■ **Exercise description**: What you give back should match the records word for word.

■ **Dataset items**:

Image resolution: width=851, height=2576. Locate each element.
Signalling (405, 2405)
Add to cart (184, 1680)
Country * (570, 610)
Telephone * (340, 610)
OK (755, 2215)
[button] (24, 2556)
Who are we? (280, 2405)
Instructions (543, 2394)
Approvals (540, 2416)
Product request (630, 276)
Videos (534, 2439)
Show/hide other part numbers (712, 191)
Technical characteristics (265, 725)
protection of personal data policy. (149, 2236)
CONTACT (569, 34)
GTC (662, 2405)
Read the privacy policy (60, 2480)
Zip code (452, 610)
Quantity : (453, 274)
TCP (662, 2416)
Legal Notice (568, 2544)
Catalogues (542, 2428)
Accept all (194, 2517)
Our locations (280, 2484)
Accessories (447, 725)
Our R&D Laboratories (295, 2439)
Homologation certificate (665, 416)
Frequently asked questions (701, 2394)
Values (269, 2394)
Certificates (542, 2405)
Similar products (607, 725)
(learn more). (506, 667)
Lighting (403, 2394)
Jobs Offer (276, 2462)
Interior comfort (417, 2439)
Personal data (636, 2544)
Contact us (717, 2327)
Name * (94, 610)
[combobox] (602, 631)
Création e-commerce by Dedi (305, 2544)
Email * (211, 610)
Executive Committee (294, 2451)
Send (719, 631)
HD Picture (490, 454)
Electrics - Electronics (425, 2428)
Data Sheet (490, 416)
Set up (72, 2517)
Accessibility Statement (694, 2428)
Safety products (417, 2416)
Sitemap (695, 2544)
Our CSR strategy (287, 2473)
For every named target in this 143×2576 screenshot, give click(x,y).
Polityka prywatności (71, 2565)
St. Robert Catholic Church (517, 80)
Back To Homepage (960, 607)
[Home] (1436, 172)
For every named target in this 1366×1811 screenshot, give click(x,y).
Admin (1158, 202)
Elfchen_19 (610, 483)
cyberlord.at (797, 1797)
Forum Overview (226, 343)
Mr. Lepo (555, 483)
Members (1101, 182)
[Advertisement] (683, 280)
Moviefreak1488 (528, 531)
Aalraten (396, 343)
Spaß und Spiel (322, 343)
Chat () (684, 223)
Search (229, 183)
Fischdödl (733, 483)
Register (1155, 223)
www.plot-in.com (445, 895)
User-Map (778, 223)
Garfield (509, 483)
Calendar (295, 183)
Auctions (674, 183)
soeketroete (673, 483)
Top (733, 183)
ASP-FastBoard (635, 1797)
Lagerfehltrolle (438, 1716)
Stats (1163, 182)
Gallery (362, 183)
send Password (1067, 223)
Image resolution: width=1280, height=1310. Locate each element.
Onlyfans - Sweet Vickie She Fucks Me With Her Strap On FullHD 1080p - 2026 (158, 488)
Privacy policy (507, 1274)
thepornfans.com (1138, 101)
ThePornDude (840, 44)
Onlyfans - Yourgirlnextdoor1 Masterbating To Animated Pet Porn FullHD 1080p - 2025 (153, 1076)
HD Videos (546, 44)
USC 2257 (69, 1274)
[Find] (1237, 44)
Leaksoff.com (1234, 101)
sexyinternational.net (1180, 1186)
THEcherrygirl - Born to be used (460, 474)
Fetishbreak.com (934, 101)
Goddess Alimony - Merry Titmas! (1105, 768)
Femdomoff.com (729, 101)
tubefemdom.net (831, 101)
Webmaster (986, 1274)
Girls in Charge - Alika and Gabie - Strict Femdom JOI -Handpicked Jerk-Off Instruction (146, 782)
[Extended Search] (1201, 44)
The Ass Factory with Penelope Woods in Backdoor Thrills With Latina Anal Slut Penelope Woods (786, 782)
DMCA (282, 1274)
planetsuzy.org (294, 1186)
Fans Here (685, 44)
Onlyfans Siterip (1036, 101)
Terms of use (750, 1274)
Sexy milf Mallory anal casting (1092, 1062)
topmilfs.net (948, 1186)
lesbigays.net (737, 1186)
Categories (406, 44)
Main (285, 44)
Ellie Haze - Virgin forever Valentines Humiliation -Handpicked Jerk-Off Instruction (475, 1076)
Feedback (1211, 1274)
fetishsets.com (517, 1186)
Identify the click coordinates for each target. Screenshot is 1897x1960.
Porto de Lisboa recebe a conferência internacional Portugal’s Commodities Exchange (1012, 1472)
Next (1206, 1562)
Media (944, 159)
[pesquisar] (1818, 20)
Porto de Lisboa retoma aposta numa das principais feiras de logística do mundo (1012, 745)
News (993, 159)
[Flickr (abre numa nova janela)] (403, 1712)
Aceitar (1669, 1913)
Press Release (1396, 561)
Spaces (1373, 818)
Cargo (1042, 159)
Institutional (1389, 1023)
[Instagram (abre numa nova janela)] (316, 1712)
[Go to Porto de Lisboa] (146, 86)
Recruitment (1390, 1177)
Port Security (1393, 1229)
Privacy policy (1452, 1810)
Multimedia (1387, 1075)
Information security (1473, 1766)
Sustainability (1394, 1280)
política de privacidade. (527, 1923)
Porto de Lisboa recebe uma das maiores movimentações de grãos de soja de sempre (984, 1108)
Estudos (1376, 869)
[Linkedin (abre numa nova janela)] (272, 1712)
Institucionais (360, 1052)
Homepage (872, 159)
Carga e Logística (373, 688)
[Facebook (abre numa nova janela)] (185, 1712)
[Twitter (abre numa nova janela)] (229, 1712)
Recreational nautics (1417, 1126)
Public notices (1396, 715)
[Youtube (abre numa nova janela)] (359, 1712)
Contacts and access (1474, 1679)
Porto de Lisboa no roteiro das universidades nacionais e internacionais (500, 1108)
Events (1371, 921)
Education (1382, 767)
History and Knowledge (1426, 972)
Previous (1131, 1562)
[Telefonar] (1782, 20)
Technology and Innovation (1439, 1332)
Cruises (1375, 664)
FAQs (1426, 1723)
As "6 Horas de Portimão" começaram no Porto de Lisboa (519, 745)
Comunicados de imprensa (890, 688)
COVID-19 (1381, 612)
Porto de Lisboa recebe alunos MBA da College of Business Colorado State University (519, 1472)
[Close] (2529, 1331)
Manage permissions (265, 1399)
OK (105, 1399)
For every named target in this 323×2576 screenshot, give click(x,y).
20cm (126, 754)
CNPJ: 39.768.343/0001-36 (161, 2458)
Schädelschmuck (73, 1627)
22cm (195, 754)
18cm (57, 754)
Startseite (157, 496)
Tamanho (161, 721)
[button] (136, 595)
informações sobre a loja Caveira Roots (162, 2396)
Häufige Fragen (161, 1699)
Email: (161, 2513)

■ **Expected answer**:
Image resolution: width=851, height=2576. Locate each element.
Signalling (405, 2405)
Add to cart (184, 1680)
Country * (570, 610)
Telephone * (340, 610)
OK (755, 2215)
[button] (24, 2556)
Who are we? (280, 2405)
Instructions (543, 2394)
Approvals (540, 2416)
Product request (630, 276)
Videos (534, 2439)
Show/hide other part numbers (712, 191)
Technical characteristics (265, 725)
protection of personal data policy. (149, 2236)
CONTACT (569, 34)
GTC (662, 2405)
Read the privacy policy (60, 2480)
Zip code (452, 610)
Quantity : (453, 274)
TCP (662, 2416)
Legal Notice (568, 2544)
Catalogues (542, 2428)
Accept all (194, 2517)
Our locations (280, 2484)
Accessories (447, 725)
Our R&D Laboratories (295, 2439)
Homologation certificate (665, 416)
Frequently asked questions (701, 2394)
Values (269, 2394)
Certificates (542, 2405)
Similar products (607, 725)
(learn more). (506, 667)
Lighting (403, 2394)
Jobs Offer (276, 2462)
Interior comfort (417, 2439)
Personal data (636, 2544)
Contact us (717, 2327)
Name * (94, 610)
[combobox] (602, 631)
Création e-commerce by Dedi (305, 2544)
Email * (211, 610)
Executive Committee (294, 2451)
Send (719, 631)
HD Picture (490, 454)
Electrics - Electronics (425, 2428)
Data Sheet (490, 416)
Set up (72, 2517)
Accessibility Statement (694, 2428)
Safety products (417, 2416)
Sitemap (695, 2544)
Our CSR strategy (287, 2473)
For every named target in this 143×2576 screenshot, give click(x,y).
Polityka prywatności (71, 2565)
St. Robert Catholic Church (517, 80)
Back To Homepage (960, 607)
[Home] (1436, 172)
For every named target in this 1366×1811 screenshot, give click(x,y).
Admin (1158, 202)
Elfchen_19 (610, 483)
cyberlord.at (797, 1797)
Forum Overview (226, 343)
Mr. Lepo (555, 483)
Members (1101, 182)
[Advertisement] (683, 280)
Moviefreak1488 (528, 531)
Aalraten (396, 343)
Spaß und Spiel (322, 343)
Chat () (684, 223)
Search (229, 183)
Fischdödl (733, 483)
Register (1155, 223)
www.plot-in.com (445, 895)
User-Map (778, 223)
Garfield (509, 483)
Calendar (295, 183)
Auctions (674, 183)
soeketroete (673, 483)
Top (733, 183)
ASP-FastBoard (635, 1797)
Lagerfehltrolle (438, 1716)
Stats (1163, 182)
Gallery (362, 183)
send Password (1067, 223)
Image resolution: width=1280, height=1310. Locate each element.
Onlyfans - Sweet Vickie She Fucks Me With Her Strap On FullHD 1080p - 2026 (158, 488)
Privacy policy (507, 1274)
thepornfans.com (1138, 101)
ThePornDude (840, 44)
Onlyfans - Yourgirlnextdoor1 Masterbating To Animated Pet Porn FullHD 1080p - 2025 (153, 1076)
HD Videos (546, 44)
USC 2257 (69, 1274)
[Find] (1237, 44)
Leaksoff.com (1234, 101)
sexyinternational.net (1180, 1186)
THEcherrygirl - Born to be used (460, 474)
Fetishbreak.com (934, 101)
Goddess Alimony - Merry Titmas! (1105, 768)
Femdomoff.com (729, 101)
tubefemdom.net (831, 101)
Webmaster (986, 1274)
Girls in Charge - Alika and Gabie - Strict Femdom JOI -Handpicked Jerk-Off Instruction (146, 782)
[Extended Search] (1201, 44)
The Ass Factory with Penelope Woods in Backdoor Thrills With Latina Anal Slut Penelope Woods (786, 782)
DMCA (282, 1274)
planetsuzy.org (294, 1186)
Fans Here (685, 44)
Onlyfans Siterip (1036, 101)
Terms of use (750, 1274)
Sexy milf Mallory anal casting (1092, 1062)
topmilfs.net (948, 1186)
lesbigays.net (737, 1186)
Categories (406, 44)
Main (285, 44)
Ellie Haze - Virgin forever Valentines Humiliation -Handpicked Jerk-Off Instruction (475, 1076)
Feedback (1211, 1274)
fetishsets.com (517, 1186)
Identify the click coordinates for each target. Screenshot is 1897x1960.
Porto de Lisboa recebe a conferência internacional Portugal’s Commodities Exchange (1012, 1472)
Next (1206, 1562)
Media (944, 159)
[pesquisar] (1818, 20)
Porto de Lisboa retoma aposta numa das principais feiras de logística do mundo (1012, 745)
News (993, 159)
[Flickr (abre numa nova janela)] (403, 1712)
Aceitar (1669, 1913)
Press Release (1396, 561)
Spaces (1373, 818)
Cargo (1042, 159)
Institutional (1389, 1023)
[Instagram (abre numa nova janela)] (316, 1712)
[Go to Porto de Lisboa] (146, 86)
Recruitment (1390, 1177)
Port Security (1393, 1229)
Privacy policy (1452, 1810)
Multimedia (1387, 1075)
Information security (1473, 1766)
Sustainability (1394, 1280)
política de privacidade. (527, 1923)
Porto de Lisboa recebe uma das maiores movimentações de grãos de soja de sempre (984, 1108)
Estudos (1376, 869)
[Linkedin (abre numa nova janela)] (272, 1712)
Institucionais (360, 1052)
Homepage (872, 159)
Carga e Logística (373, 688)
[Facebook (abre numa nova janela)] (185, 1712)
[Twitter (abre numa nova janela)] (229, 1712)
Recreational nautics (1417, 1126)
Public notices (1396, 715)
[Youtube (abre numa nova janela)] (359, 1712)
Contacts and access (1474, 1679)
Porto de Lisboa no roteiro das universidades nacionais e internacionais (500, 1108)
Events (1371, 921)
Education (1382, 767)
History and Knowledge (1426, 972)
Previous (1131, 1562)
[Telefonar] (1782, 20)
Technology and Innovation (1439, 1332)
Cruises (1375, 664)
FAQs (1426, 1723)
As "6 Horas de Portimão" começaram no Porto de Lisboa (519, 745)
Comunicados de imprensa (890, 688)
COVID-19 (1381, 612)
Porto de Lisboa recebe alunos MBA da College of Business Colorado State University (519, 1472)
[Close] (2529, 1331)
Manage permissions (265, 1399)
OK (105, 1399)
For every named target in this 323×2576 screenshot, give click(x,y).
20cm (126, 754)
CNPJ: 39.768.343/0001-36 (161, 2458)
Schädelschmuck (73, 1627)
22cm (195, 754)
18cm (57, 754)
Startseite (157, 496)
Tamanho (161, 721)
[button] (136, 595)
informações sobre a loja Caveira Roots (162, 2396)
Häufige Fragen (161, 1699)
Email: (161, 2513)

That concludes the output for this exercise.